Did you know that a dog invented branding?
It wasn’t devised by an ancient sect of theologians, psychologists and savvy Greek business owners of luxury spas.
Branding was invented by a dog.
Allow me to explain…
If you’ve read Influence – The Psychology of Persuasion (and if not, add it to your list to Santa), you may know this story already.
In 1904 Ivan Pavlov won a Nobel Prize.
Not for finding a cure to indigestion or for negotiating a peace settlement to end the Chile-Bolivian war, but for discovering that you could get a dog to salivate by rubbing meat paste on its nose and ringing a bell.
What Pavlov discovered was that it’s possible to implant an associative memory into the brain (a bit like Inception, I guess) that can be triggered with a recall cue.
In the dog’s case, the memory was the smell of meat paste linked to the bell, and the memory became so hardwired that just ringing the bell was enough to get the dog to salivate.
What’s this got to do with branding?
It turns out, people are as susceptible to mental cues as dogs.
It’s how advertising is supposed to work – bombard your audience with enough noise and messages and they’ll subconsciously reach for your brand on the supermarket shelf.
But mentally bullying your audience into submission, like it’s a war of attrition, isn’t the best way of selling.
Branding is at it’s most effective when the implanted memory is ‘salient’. This is a neurological term for important or relevant. When the message is salient you don’t have to repeat it so many times for it to be embedded into their chemical long-term memory (rather than short-term electric memory).
So how can you create a salient memory?
There are three keys:
Consistency – Focus on one core message.
Frequency – Contact prospects multiple times with your core message.
Anchoring – Implant a recall cue that triggers the memory of your message.
De Beers doesn’t sell diamonds
I can imagine you were nodding in sage agreement with the first two and then the mental brakes came on when you reached the third, correct?
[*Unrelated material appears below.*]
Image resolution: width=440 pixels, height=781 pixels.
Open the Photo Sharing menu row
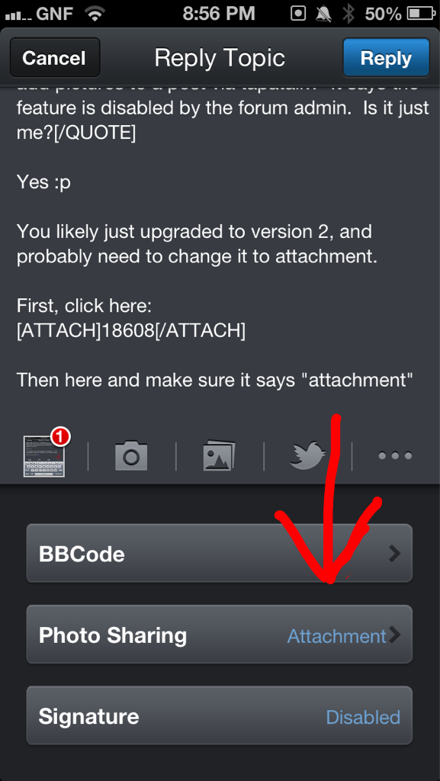220,634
So now you’re wondering why I’ve opened another question loop and how do you anchor a memory?’
The answer, dear Crucible reader, is to give the dog what it wants.
Pavlov’s dog salivated because it loved the smell of meat paste. You need to do the same with your audience.
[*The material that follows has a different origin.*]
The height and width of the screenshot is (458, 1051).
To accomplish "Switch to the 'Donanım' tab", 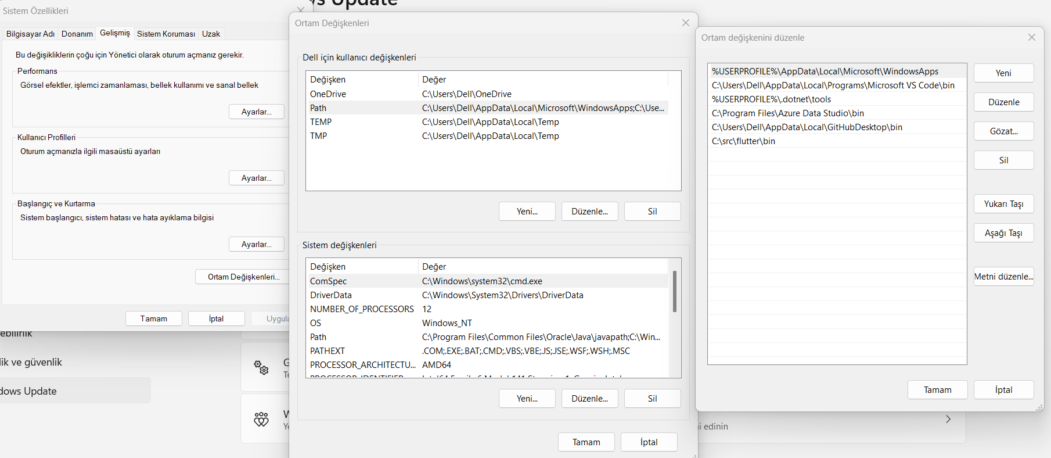I will click(x=77, y=34).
Don’t sell them the drill, sell them the hole.
To give you a less rolled out example, De Beers doesn’t sell diamonds.
People could care less about the cut, clarity and Karat weight. They care about the reaction they get from giving them to the person they love.
Give your customers what they want
Do the same in your copy – offer the customer what they want.
Don’t write about ‘exceeding expectations’, ‘blue sky thinking’ or about your widget’s speed settings.
Talk about what they care about – their motivations, problems and dreams – to implant a salient memory.
Then when they actually need your client’s product or service, it will be their brand that pops to the forefront of their thinking.
It may have seemed an odd choice, but awarding Mr Pavlov a Nobel Prize is something us copywriters have a lot to be thankful for.
Disclaimer – I’d love for you to believe that I wrote this post off the top of my head, but all the information came from Dan Lok’s ‘Advertising Titans Volume 1’. As the name suggests, it’s packed with interviews with some of the biggest names in direct response copywriting, such as Joe ‘BluBlocker’ Sugarman and Bob ‘B2B’ Bly. So if, like me, you’re looking to up your direct response game next year why not buy it on Kindle, and save Santa the back strain.